Los frijoles caldudos eran el platillo principal en el internado Coronel J. Cruz Gálvez y
en “El Quinto”, en Etchojoa.
Por eso me llegan al alma Abraham Montijo Monge y sus cuentos en “Con el morral a
cuestas: bocados y retazos de mi tierra” y su célebre narración titulada “Frijolitos”:
“Aquellos años de adolescencia y juventud fueron duros por la “abundancia de
escasez”. La dieta alimenticia –relata- obligó a mamá Esthela, a confeccionar la receta
culinaria familiar especial, que nos ofrecía solícita y acongojada:
“Frijolitos por la mañana; frijoles de la olla con tomate, orégano y cebolla picadita a
mediodía y frijolitos fritos al oscurecer”. Lo mismo hacía mi madre.
Completaban el menú cotidiano, las gruesas y «saruquis tortillas de maíz» que salían
hinchaditas del comal. Feriados eran los días de platillos especiales de carnes blancas
o rojas. Era un regocijo saborear en un cumpleaños, como el que celebro hoy, una sopa
de arroz con pollo. Sucedía esto –narra el profesor Montijo Monge- cuando
sentenciaban a un emplumado por encimoso y desastroso. Al final venía el postre a
base de bichicoris empanochados, o un buen troncho de panocha con cacahuate,
pasada en el horno construido generalmente con adobes y ladrillos.
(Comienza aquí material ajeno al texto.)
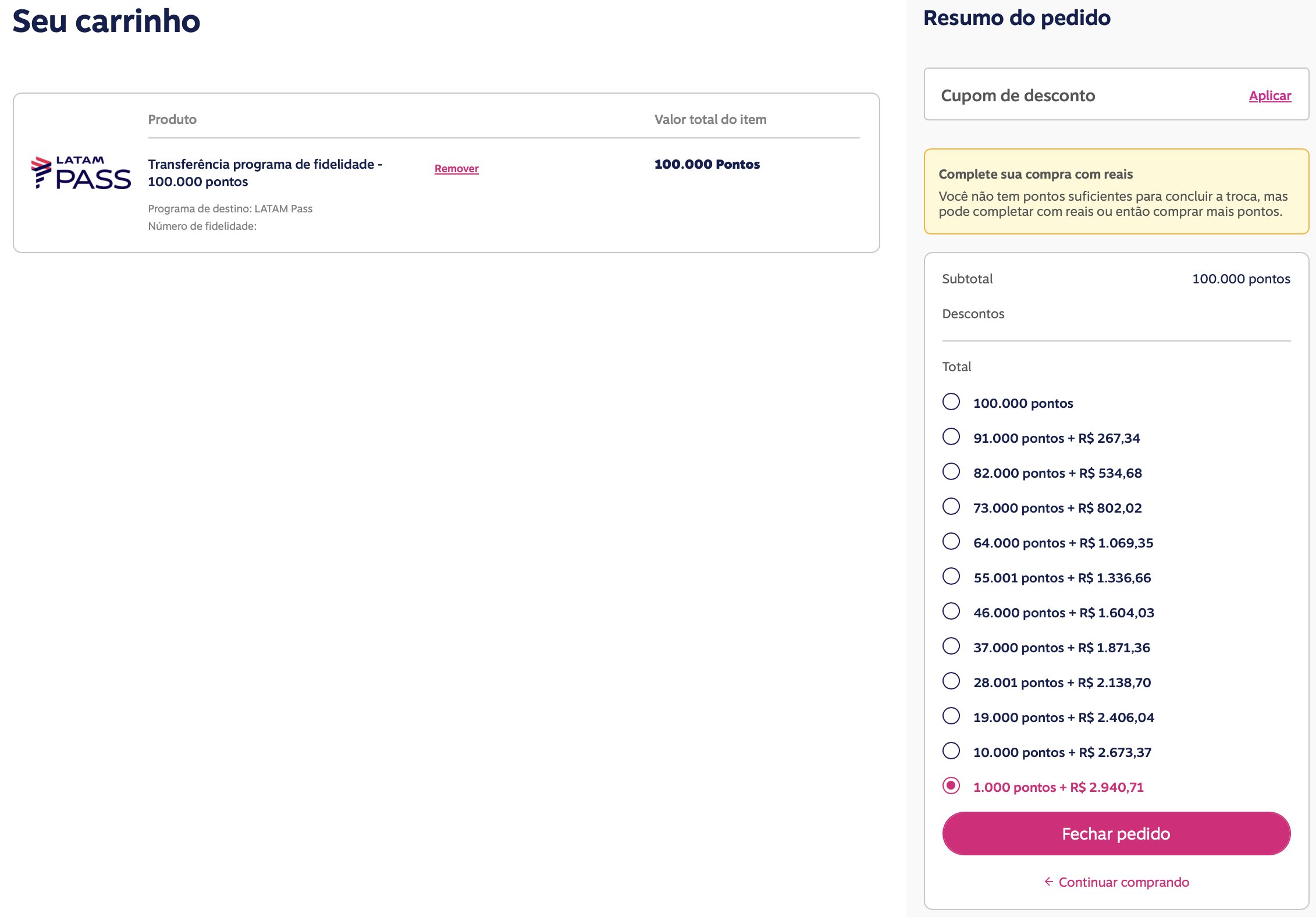This screenshot has width=1316, height=917.
Task: Click the Cupom de desconto field
Action: tap(1082, 95)
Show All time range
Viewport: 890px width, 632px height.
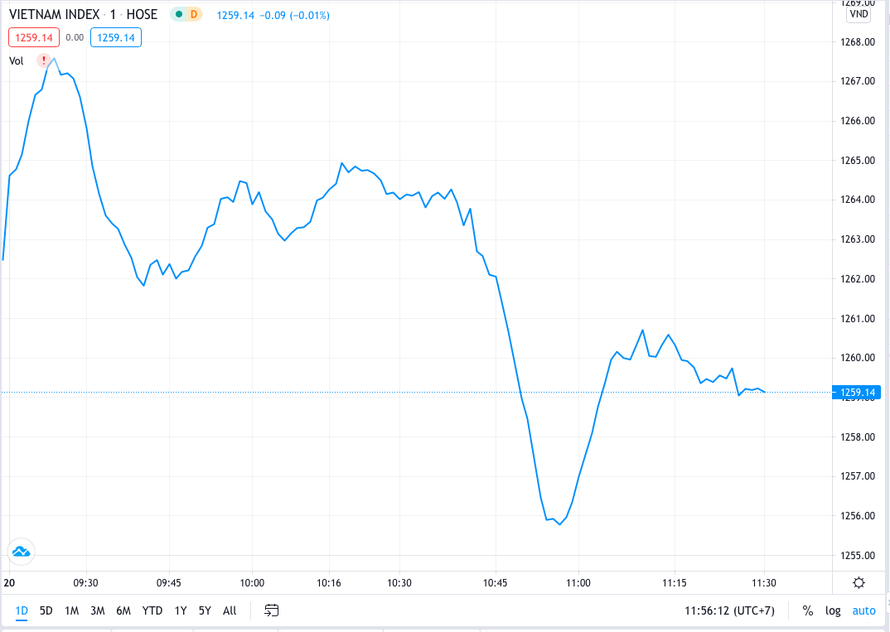coord(230,610)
También me hacen recordar que estoy aquí y ahora los cuentos y relatos de Bernardo
Elenes Habas o la narrativa exquisita de “La cohetera mi barrio” de Agustín Zamora y
el “Yo pues” de Bartolomé Delgado.
¿Cómo no voy a estar agradecido con Dios, si estoy confesando que he vivido, al estilo
de Neruda, y que “Las golosinas” de Andrade, las degusto plenamente?
Muchas gracias a todos por el privilegio de conocerlos y departir con cada uno de
ustedes estos instantes, aunque parezcan un suspiro.